By Amazon
  1. Background:
    • Simple key-value interface
    • Highly available with a clearly-defined consistency window
    • State is stored as binary objects (blobs) identified by unique keys
    • No operations span multiple data items and there is no relational schema
    • Dynamo targets applications that need to store relatively small objects (less than 1 MB)
    • They dropped the C from ACID (for higher availability)
    • Scalability is limited
    • Dynamo is assumed to be operating in "safe space" and therefore it lacks security extensions
    • As everything else at Amazon, Dynamo is "eventually consistent"
    • Conflict resolution happens on reads --> "Always writable" service
  1. Architecture details:
  1. Interface:
    • Exposes two operations get and put:
      • GET(key) locates the object replicas associated with the key in the storage system and returns a single object (or a list of objects with conflicting versions) that are stored under that key along with a context
      • PUT(key, context, object) operation determines where the replicas of the object should be placed depending on the key and writes replicas to disk (async)
      • context encodes system metadata about the object that is opaque to the caller and includes informations such as the version of the object. This information is stored along with the object in order to verify context validity during PUT
    • Key and object are both treated as an opaque array of bytes (so... A string?)
    • Key is MD5-hashed to generate an 128 bit identifier
  1. Partitioning:
    • Output space of a hash function is treated as a "ring"
    • Hash the key and walk the ring to find the node that is responsible for a bigger hash.

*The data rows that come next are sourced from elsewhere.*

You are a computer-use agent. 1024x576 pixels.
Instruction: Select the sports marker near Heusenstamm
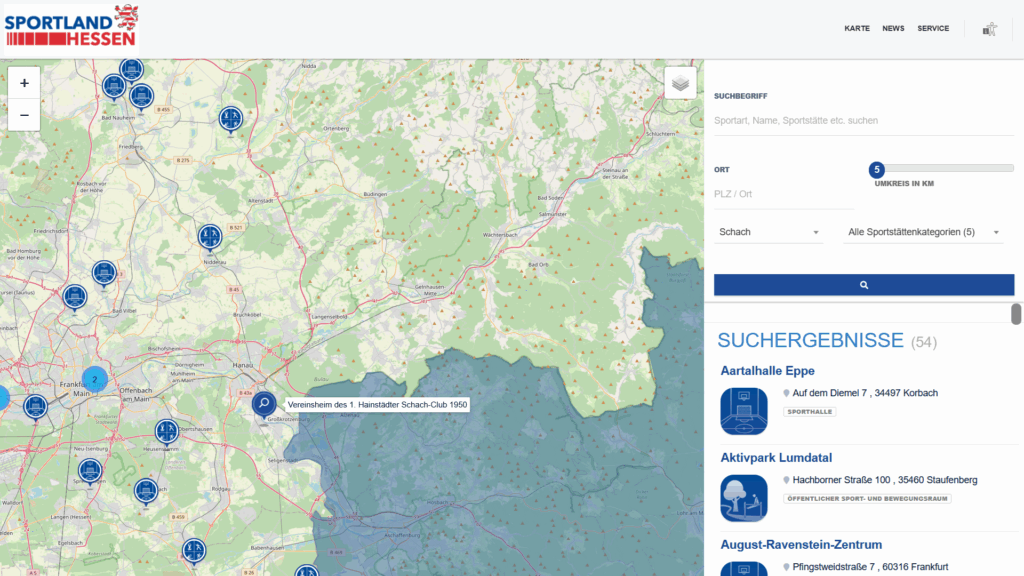click(x=167, y=431)
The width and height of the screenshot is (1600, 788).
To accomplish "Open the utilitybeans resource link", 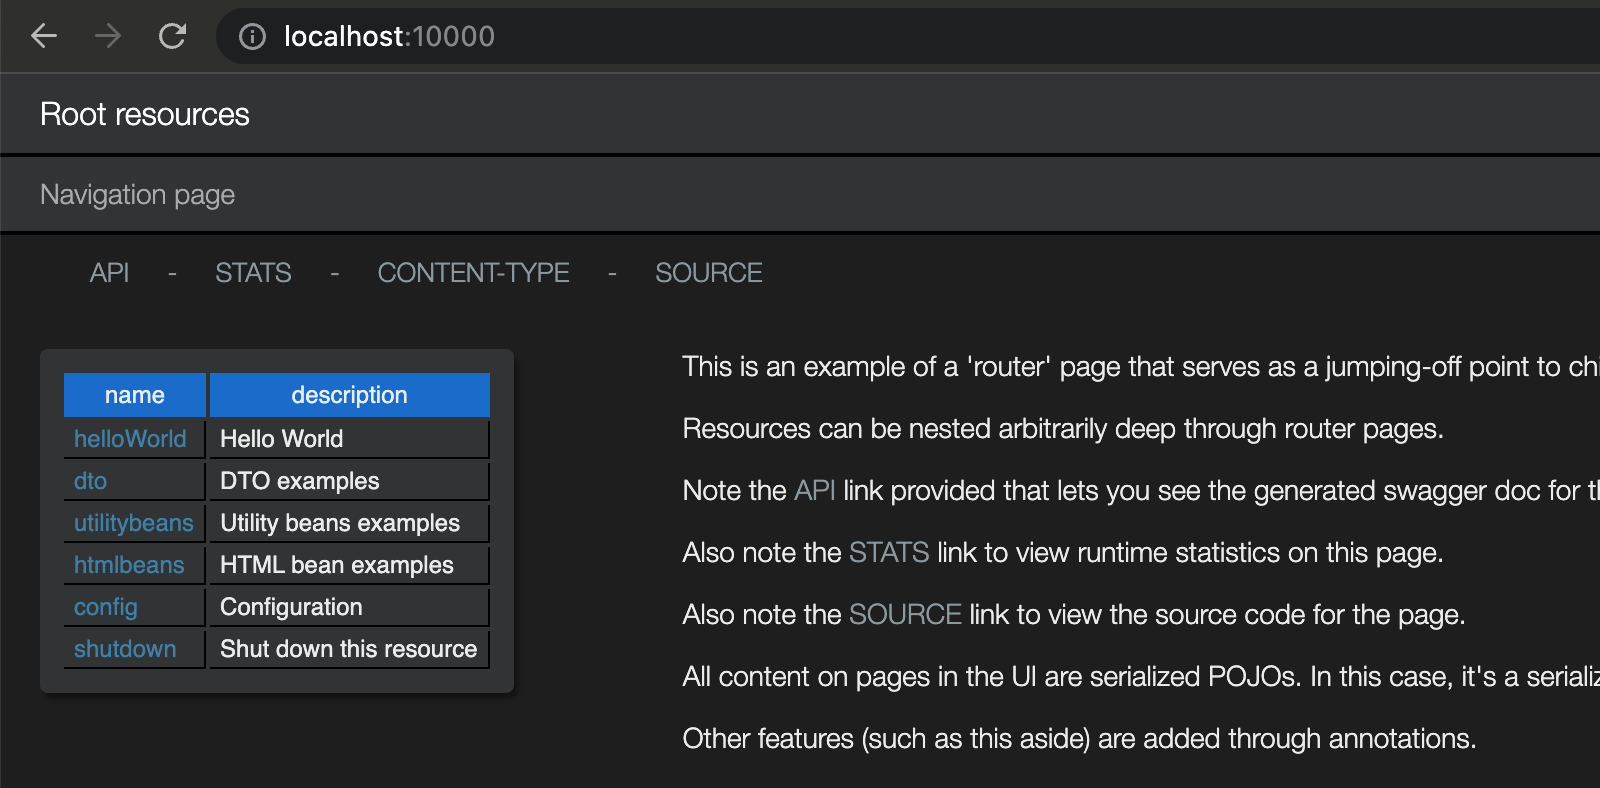I will 134,523.
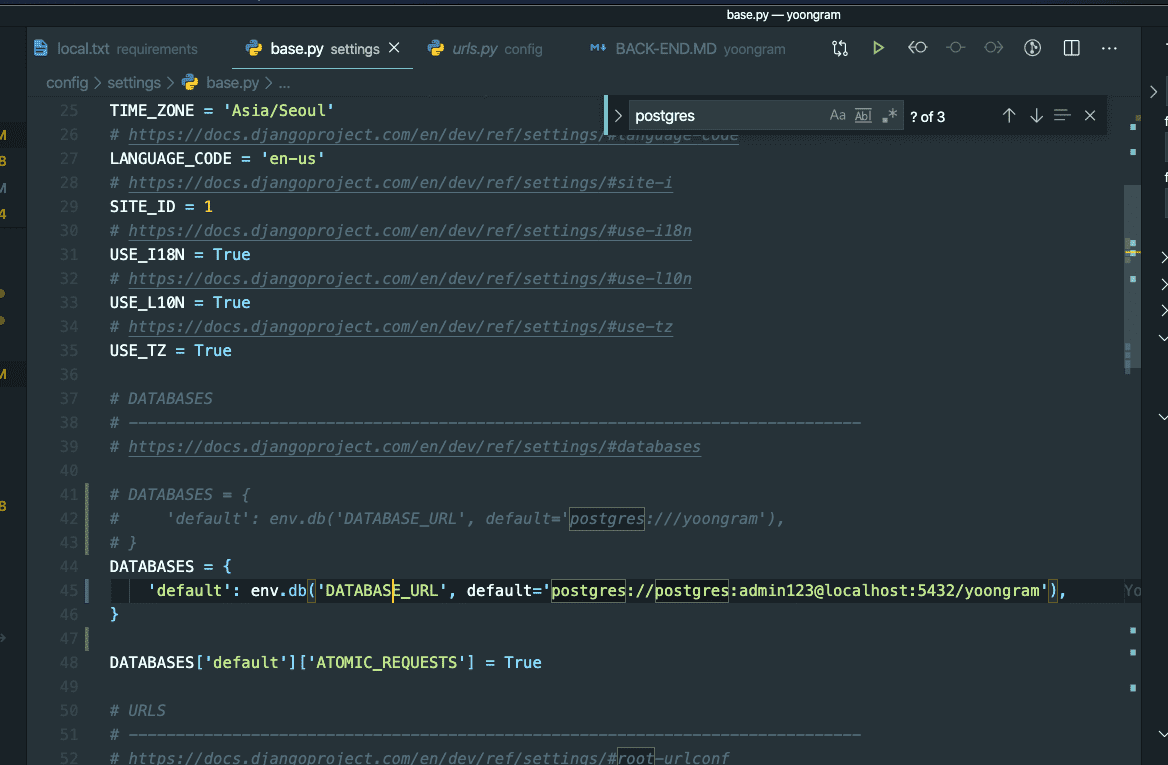Open the #databases documentation link
This screenshot has width=1168, height=765.
(x=414, y=447)
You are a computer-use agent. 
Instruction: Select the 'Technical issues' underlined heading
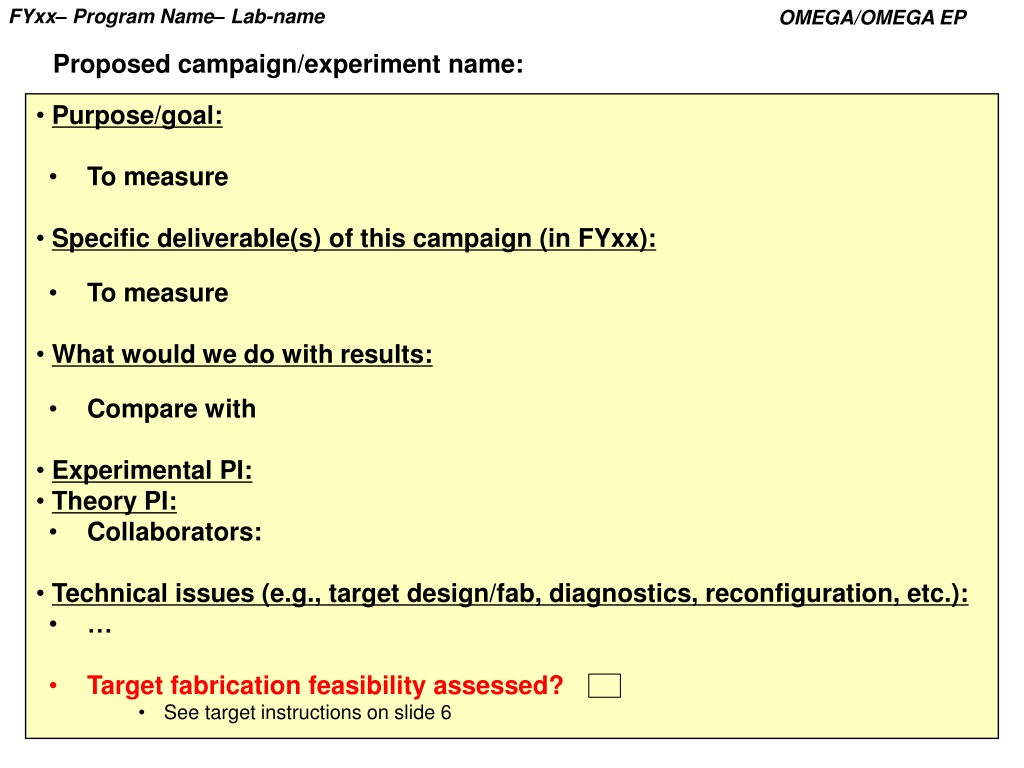click(x=510, y=594)
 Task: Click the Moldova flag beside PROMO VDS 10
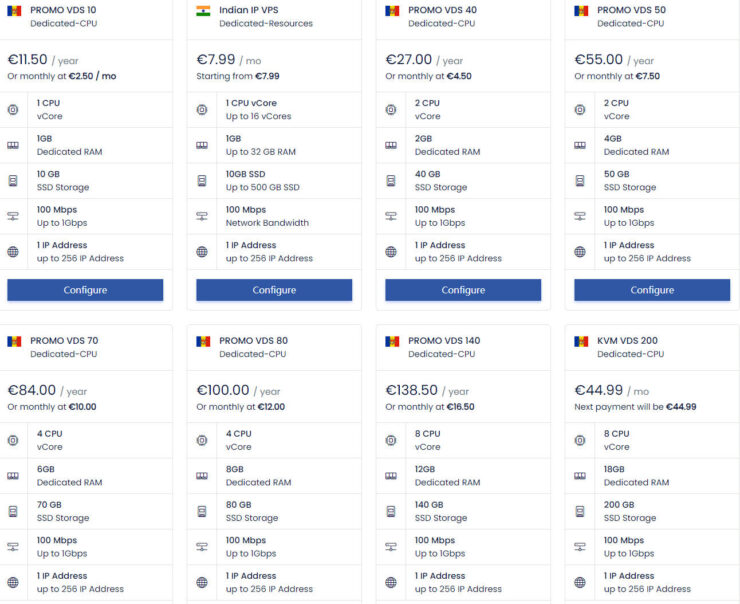14,10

Store the object under its hashed key in that node
    • To avoid heterogeneity problems, each node has multiple values on the ring (Virtual nodes)
    • Whenever a new node is added, it is assigned to multiple positions ("tokens") on the ring
    • ADVANTAGES: of virtual nodes
      • If a node becomes unavailable, the load handled by it is evenly dispersed among other available nodes
      • Whenever a new node becomes available, it receives roughly a similar amount of load from existing nodes
      • The number of virtual nodes ("tokens") for any given node could be adjusted based on its physical capabilities, allowing for hardware heterogeneity
  1. Replication:
    • Data is replicated on multiple hosts
    • Each node is in charge of replication and the number of replicas for different keys can vary, as it is configured on the "per-instance" basis
    • The key (and the object gets replicated at the N-1 successive nodes on the ring
    • The list of nodes that are responsible for storing a particular key is called the "preference list"
    • Preference list is constructed to ensure that there are only distinct nodes in it
  1. Versioning:
    • When the object is updated by the client, but the latest version is not available, the changes are applied to the older version and later on both version are reconciled
    • As an example, items added to cart are never lost, but deleted items can resurface
    • Vector clocks are used to capture causality between different versions of the data:
      • A vector clock is effectively a list of (node, counter) pairs
      • One vector clock is associated with every version of every object
      • If the counters on the first objects clock are <= to all the nodes in the second clock then the first node is an ancestor of the second and can be forgotten
      • Otherwise the two changes are conflicting and need to be merged
    • Whenever an object is updated, the client must specify which version it is updating (via the context included in both - return of GET and parameter for PUT)
    • The context contains the vector clock information
    • When processing the GET request, if there are multiple objects that cannot be syntactically reconciled, Dynamo will return a list of them, with corresponding version information for all of them
    • An update using this context is considered to be reconciling all conflicts
  1. Depths of GET and PUT:
    • Any storage node in Dynamo is eligible to receive requests from clients for any key
    • Node selection by client:
      1. Call via a loadbalancer, which will forward it based on the load
      2. Call via partition-aware client library that routes requests directly to the handling node
    • The approaches mostly differ by the amount of coupling with Dynamo (and latency)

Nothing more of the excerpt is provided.